Au moment de ces propos, Nicolas Presti devait entrer en prison le 12 décembre. Or, jeudi dernier, il recevait une lettre de l’Office d’exécution des peines l’informant que la date et le lieu de l’emprisonnement étaient modifiés, car la prison de la Croisée est pleine. Il est ainsi sommé de se rendre le 20 février 2024 à la prison de la plaine de l’Orbe…

 

Au lendemain de l'impression du journal, Nicolas Presti, suite à son opposition au report de sa peine, nous informait qu'il allait bien entrer en prison le 12 décembre, mais aux Etablissements de la plaine de l'Orbe, situés à deux pas de la Croisée.

 


Pour plus d’informations, aller sur: freenikoko.ch

Une marche est prévue le 12 décembre, pour accompagner Nicolas Presti de la gare de Chavornay, à 8h30, au centre de détention.

Pour signer l’Appel «contre l’incarcération d’une personne ayant juste filmé une action visant à alerter notre gouvernement sur le dérèglement climatique»: freenikoko.ch/appel

Parmi les signataires, figurent entre autres personnalités: Irène Wettstein, avocate; Jacques Dubochet, prix Nobel de chimie; les écrivains Christophe Gallaz et Jil Silberstein; le Vert Luc Recordon; la députée Mathilde Marendaz; Yvonne Winteler, coprésidente de l'Alliance climatique.

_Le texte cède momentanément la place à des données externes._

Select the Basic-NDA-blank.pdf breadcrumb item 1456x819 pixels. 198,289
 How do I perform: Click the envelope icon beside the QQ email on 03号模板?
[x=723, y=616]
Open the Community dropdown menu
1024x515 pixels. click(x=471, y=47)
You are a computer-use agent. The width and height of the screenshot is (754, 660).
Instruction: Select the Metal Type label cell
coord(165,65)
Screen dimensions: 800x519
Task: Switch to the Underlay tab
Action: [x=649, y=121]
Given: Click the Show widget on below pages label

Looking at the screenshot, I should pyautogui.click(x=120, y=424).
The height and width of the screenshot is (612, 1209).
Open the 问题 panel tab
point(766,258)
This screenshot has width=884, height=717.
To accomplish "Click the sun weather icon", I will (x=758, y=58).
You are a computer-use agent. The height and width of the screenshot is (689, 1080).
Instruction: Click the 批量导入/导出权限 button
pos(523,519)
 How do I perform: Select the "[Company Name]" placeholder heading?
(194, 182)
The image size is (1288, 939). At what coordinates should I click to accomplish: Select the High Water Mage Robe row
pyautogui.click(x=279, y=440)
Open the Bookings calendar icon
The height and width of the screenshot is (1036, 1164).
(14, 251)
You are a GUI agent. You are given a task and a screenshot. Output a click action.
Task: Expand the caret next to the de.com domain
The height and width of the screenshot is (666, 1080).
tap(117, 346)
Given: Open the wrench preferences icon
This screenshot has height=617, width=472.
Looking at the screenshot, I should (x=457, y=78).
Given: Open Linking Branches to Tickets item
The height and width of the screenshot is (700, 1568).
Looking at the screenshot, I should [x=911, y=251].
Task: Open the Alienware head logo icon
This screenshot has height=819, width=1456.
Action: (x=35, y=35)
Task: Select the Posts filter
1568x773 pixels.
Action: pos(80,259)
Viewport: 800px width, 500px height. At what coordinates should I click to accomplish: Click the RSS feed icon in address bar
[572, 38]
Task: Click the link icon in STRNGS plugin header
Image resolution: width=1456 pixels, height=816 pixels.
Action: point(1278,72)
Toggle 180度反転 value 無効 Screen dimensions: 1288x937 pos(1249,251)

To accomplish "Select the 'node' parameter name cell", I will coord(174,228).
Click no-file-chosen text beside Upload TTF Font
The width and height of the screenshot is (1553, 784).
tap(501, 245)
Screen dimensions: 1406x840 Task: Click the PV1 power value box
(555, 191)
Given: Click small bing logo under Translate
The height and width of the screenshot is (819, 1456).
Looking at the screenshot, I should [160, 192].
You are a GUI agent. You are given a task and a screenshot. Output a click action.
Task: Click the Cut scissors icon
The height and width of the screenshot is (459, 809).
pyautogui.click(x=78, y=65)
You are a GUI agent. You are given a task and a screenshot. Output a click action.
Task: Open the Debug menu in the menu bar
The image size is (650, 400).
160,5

De l’intimidation judiciaire

Le «chilling effect», «effet bloquant» ou «intimidation judiciaire» en français, consiste à empêcher ou décourager une personne d’exercer ses droits. Les plus de 150 procès, qui ont eu lieu ou sont en cours en Suisse, de militants climatiques pacifiques ont en effet cet impact. De surcroît, les jugements diffèrent d’un militant à l’autre, pour de mêmes actes, et vont de la condamnation à l’acquittement. «La Cour européenne des droits de l’homme protège les libertés fondamentales dont celles de réunion et d’expression, souligne Irène Wettstein, avocate pour le climat. Or, nous sommes face à une justice qui décide d’abord de condamner, puis c’est à la personne inculpée de faire opposition. Pourtant, c’est la justice qui devrait porter, à la base, cette responsabilité de veiller au respect des droits fondamentaux. Dans le cas de Nikoko, on le met en prison alors qu’il s’est exprimé pacifiquement. En Valais, l’affaire des pistes de ski tracées de manière hors la loi, provoquant des dégâts environnementaux, n’a, à ma connaissance, toujours pas fait l’objet d’une instruction pénale. C’est deux poids deux mesures.»